Con l’ordinanza 14 novembre 2019, n. 29642, la Suprema Corte affronta nuovamente il tema della tassazione indiretta dell’atto di trasferimento di beni in trust.
Nel caso di specie, in sede di trasferimento in trust di beni immobili soggetti ad interesse artistico, storico e archeologico soggetti alla legge n. 1089/1939, i disponenti avevano chiesto l’applicazione delle agevolazioni fiscali (vigenti nel 2006) previste dalla Tariffa parte prima allegata al DPR n. 131/86 e dalla legge 512/82. L’Agenzia delle Entrate aveva però revocato l’agevolazione consentita in quanto non erano state soddisfatte alcune delle condizioni richieste, procedendo al recupero delle normali imposte.
La Suprema Corte, chiamata ad esprimersi sulla applicabilità o meno dell’aliquota agevolata del 3%, focalizza la propria risposta non tanto sul regime agevolativo in sé quanto piuttosto sull’operazione sostanziale operata tra le parti. La fattispecie sottostante è essenzialmente un atto neutro, non oneroso e non comportante alcun trasferimento di ricchezza tra disponente e trustee, che deve essere assoggettato alla sola imposta fissa.
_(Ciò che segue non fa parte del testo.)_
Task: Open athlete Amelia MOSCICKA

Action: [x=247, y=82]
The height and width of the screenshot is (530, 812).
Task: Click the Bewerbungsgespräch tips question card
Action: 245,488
Con la pronuncia in esame la Corte ritorna quindi a ribadire quanto già durante tutto questo anno affermato dai Giudici di legittimità: l’atto con il quale vengono conferiti in trust beni mobili o immobili non deve essere assoggettato ad imposizione in misura proporzionale (imposta di donazione, registro e ipo-catastale), in quanto non configura un trasferimento di ricchezza o un arricchimento del trustee, ma esclusivamente un atto strumentale di costituzione di un vincolo di destinazione. Un impostazione differente da questa andrebbe a confliggere con il principio costituzionale di capacità contributiva che impone la tassazione esclusivamente di ricchezze attuali ed effettive.
La novità che questa pronuncia porta con sé è che i Giudici di legittimità hanno applicato il nuovo orientamento anche ad una fattispecie originata in un periodo in cui l’imposta sulle successioni e donazioni era abrogata.